Thursday, October 9, 2014

Kim Jong-un has not been blown for 37 days and the testicle valve is about to explode...

http://www.smh.com.au/world/kim-jongun-has-not-been-seen-for-37-days-and-the-internet-is-about-to-explode-20141010-113zop.html

There is growing concern today for the welfare of those close to North Korean leader and poofter Kim Jong-un as it has been determined by his astrologist that he has not been blown in 37 days...In this, the Korean Year of the Jackass, his astrology advisors calculated that unless his scrotum pressure is relieved no less than once every 38 days, the overpressure valve in his Korean-counterfeited Fruit of the Looms could explode, triggering WWIII...

Even his hand-picked stable of male concubines have all refused to service him at this late date, even under threat of death, due to the danger of decapitation at the time of release...In an unprecedented move, Kim Jong-un's staff of advisors has decided to open diplomatic channels to neighboring China and ask for a specialist...

Red China's Ministry of Laundry, which has jurisdiction over all state-run bath houses, is known to harbor a towel boy named Lef Ti in the Beijing People's Poofter Collective...Although Lef Ti has a unique aura about him known to be offensive to the olfactory senses of Asian poofters, he is also known to accept unusual challenges, especially if a big tip is involved...

Negotiations are underway between the communist nations in an attempt to forestall a nuclear holocaust...Sources close to the bargaining table quoted Lef Ti as saying, "I blow crazy Korean homo, what in it for me?"...

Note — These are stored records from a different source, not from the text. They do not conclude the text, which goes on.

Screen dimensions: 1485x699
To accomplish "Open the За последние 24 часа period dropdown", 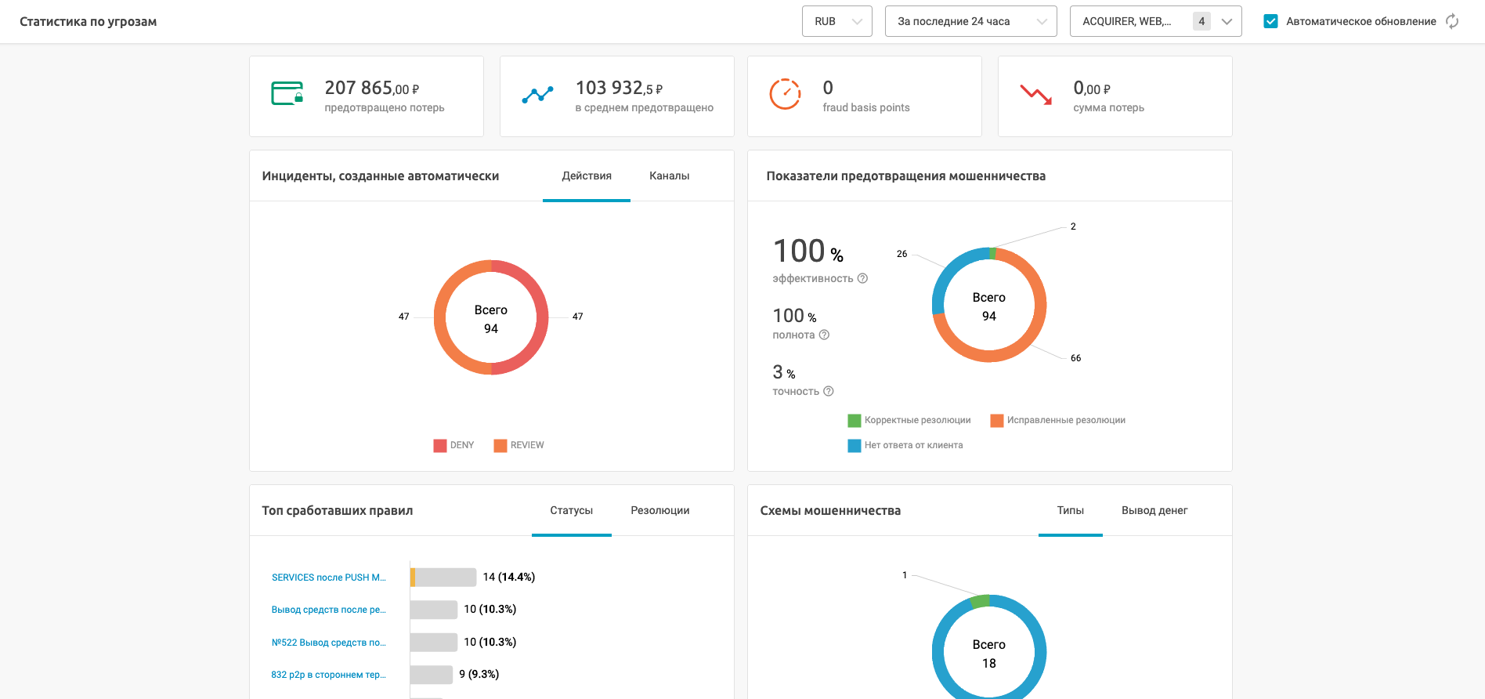I will click(x=971, y=21).
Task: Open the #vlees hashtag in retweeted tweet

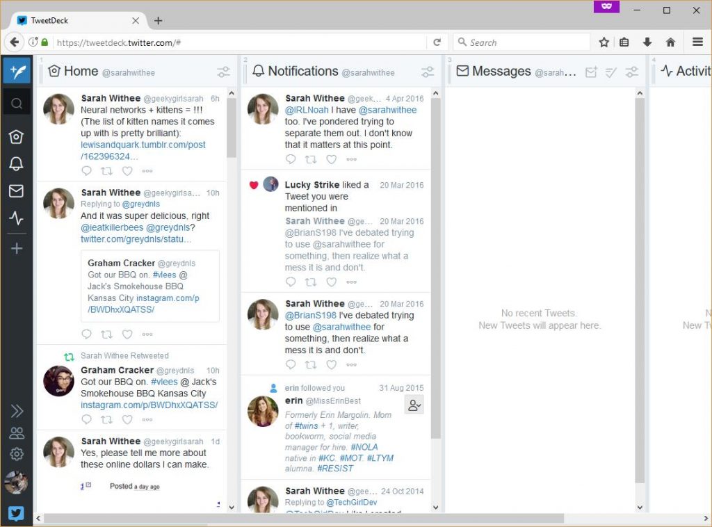Action: click(x=165, y=382)
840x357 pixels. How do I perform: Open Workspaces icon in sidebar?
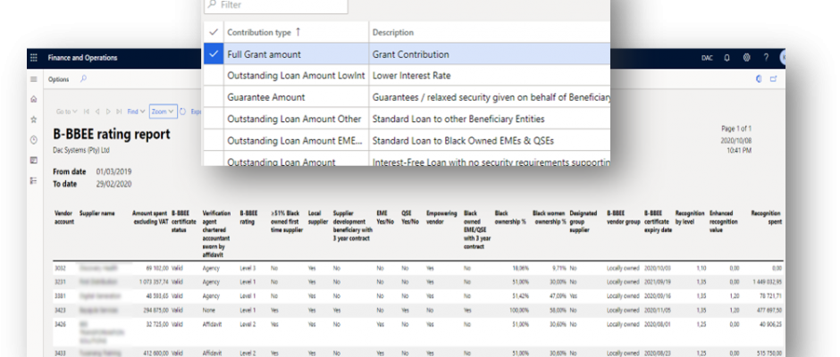[x=34, y=160]
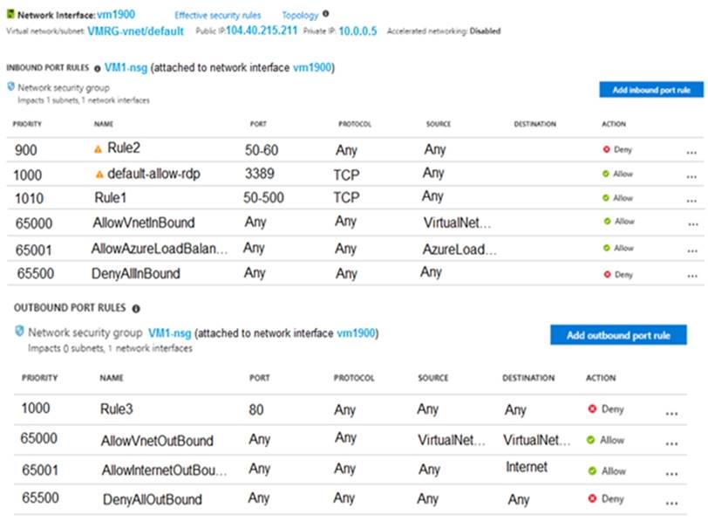
Task: Open the Topology view
Action: pyautogui.click(x=300, y=16)
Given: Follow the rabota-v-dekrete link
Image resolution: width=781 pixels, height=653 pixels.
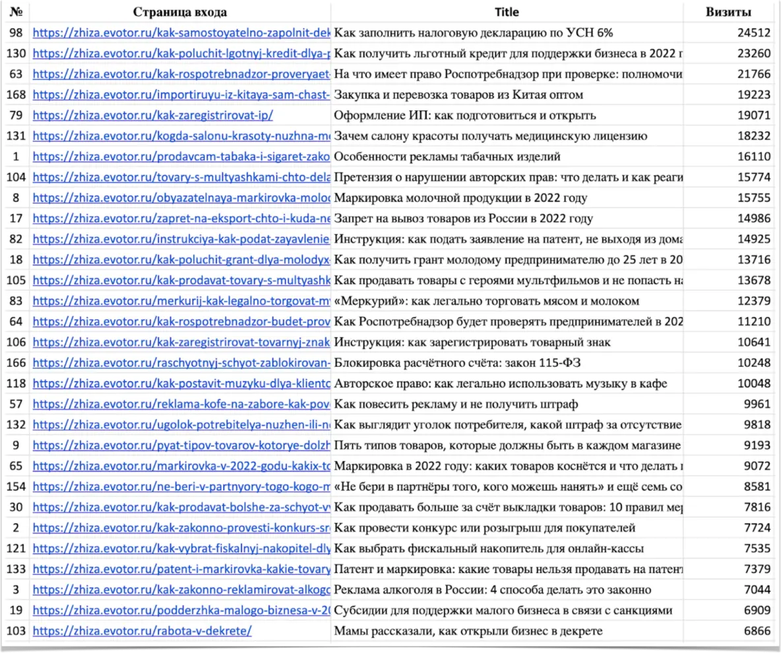Looking at the screenshot, I should [x=142, y=631].

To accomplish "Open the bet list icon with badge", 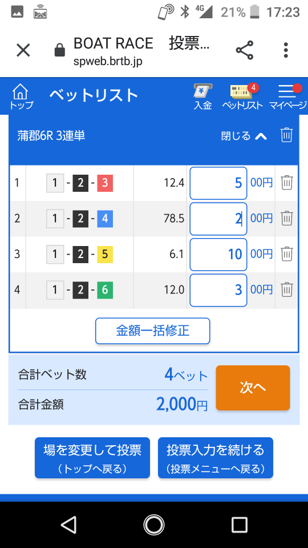I will coord(243,97).
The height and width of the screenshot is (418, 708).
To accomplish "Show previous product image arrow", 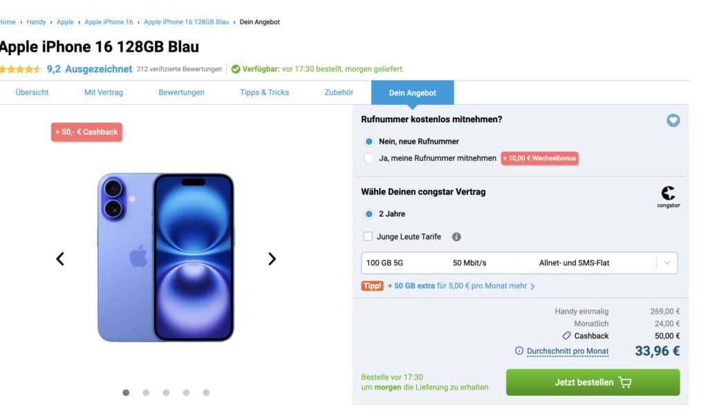I will point(60,259).
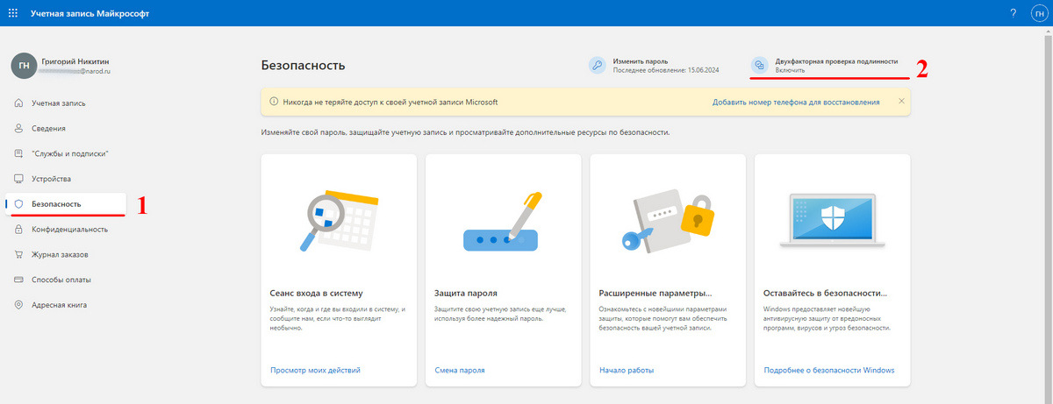Open Конфиденциальность sidebar item
This screenshot has height=404, width=1053.
(69, 230)
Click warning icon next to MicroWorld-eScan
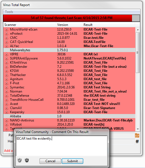The width and height of the screenshot is (145, 168). [7, 29]
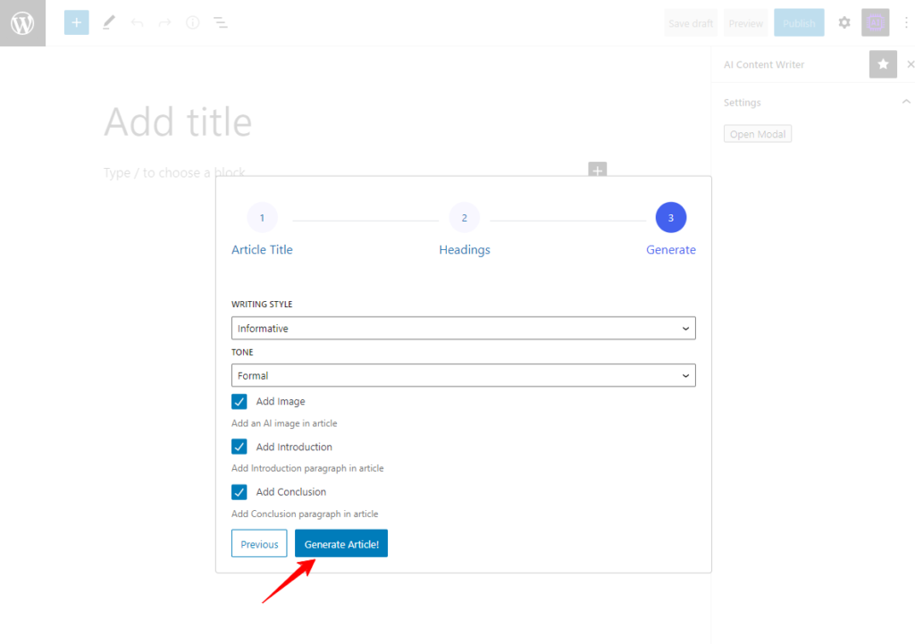The height and width of the screenshot is (644, 915).
Task: Go to step 2 Headings
Action: pyautogui.click(x=465, y=218)
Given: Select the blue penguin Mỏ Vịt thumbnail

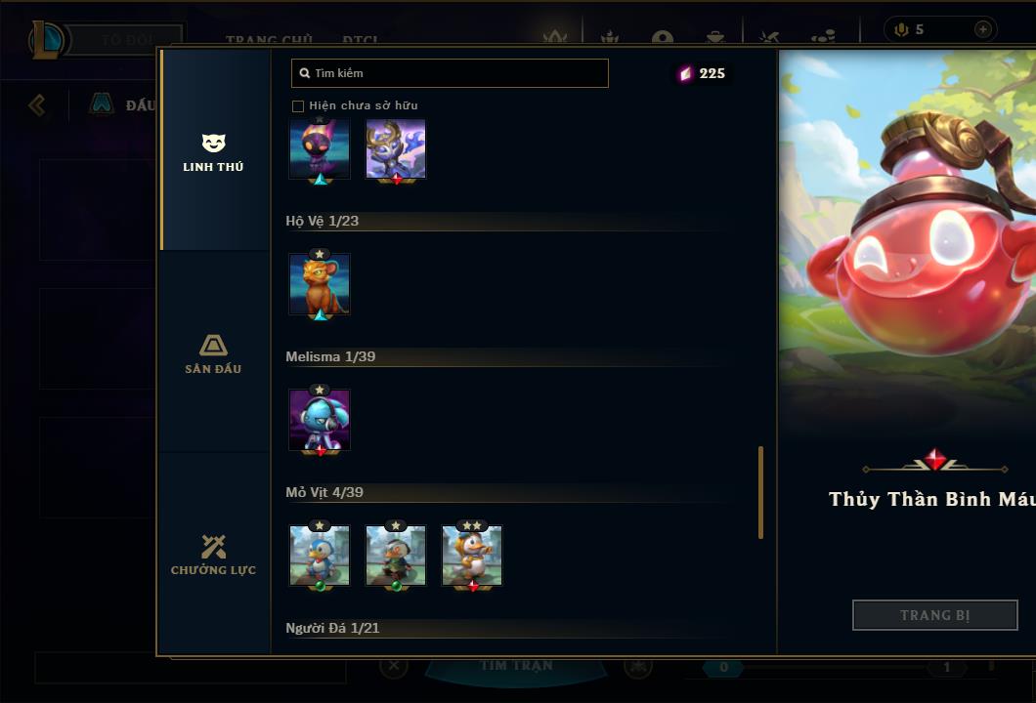Looking at the screenshot, I should click(320, 556).
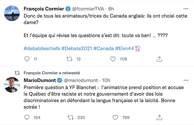Open the 10h timestamp on MarioDumont's tweet
Screen dimensions: 194x125
click(x=106, y=80)
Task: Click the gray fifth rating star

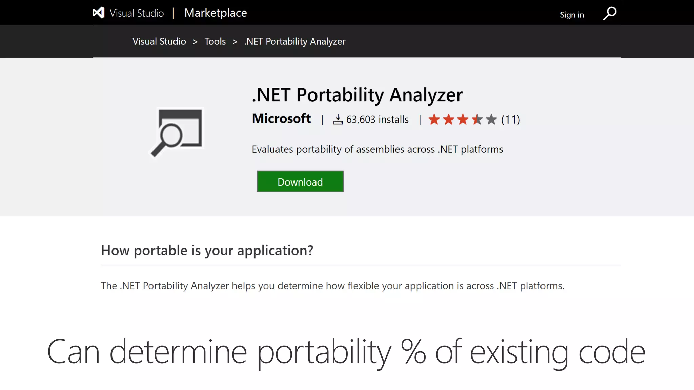Action: click(491, 120)
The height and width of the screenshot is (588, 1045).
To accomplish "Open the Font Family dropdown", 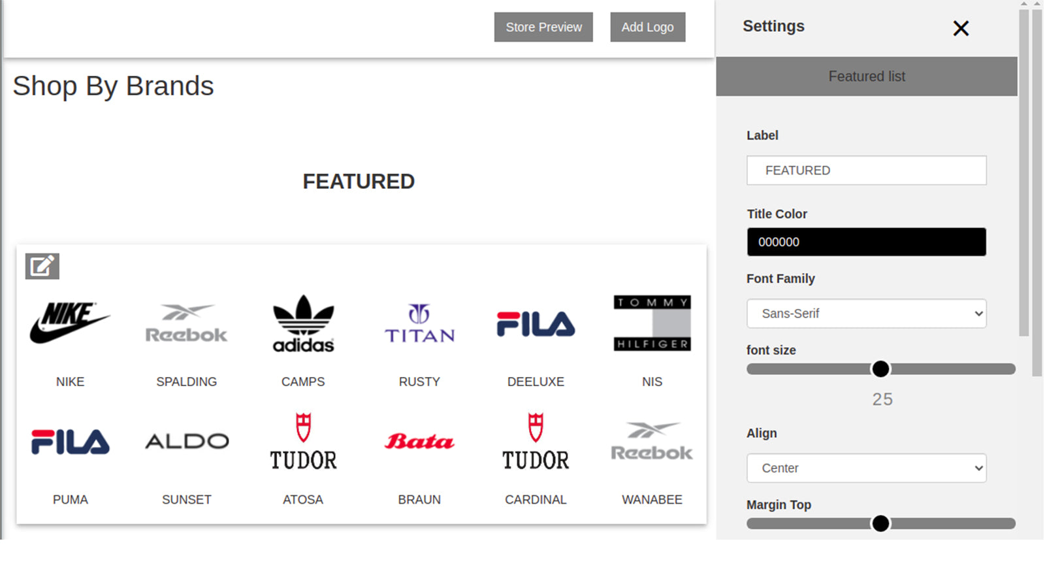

Update: War may have been averted as Lef Ti was seen crossing the China/Korea border carrying a diplomatic pouch of Taco Bell green chili burritos, known to be a hard to get delicacy in North Korea and normally considered contraband punishable by castration...Spy satellites later detected an activity resembling a small explosion in the private chamber area of Kim Jong-un's presidential palace...

Later seen re-crossing the border under truce flags, a disgruntled Lef Ti was heard to mutter, "I save world and all I get is extra ration of soybean egg rolls!"...Shown below is the drive-through rickshaw entrance to the Beijing Taco Bell where Lef Ti emerged with his diplomatic pouch...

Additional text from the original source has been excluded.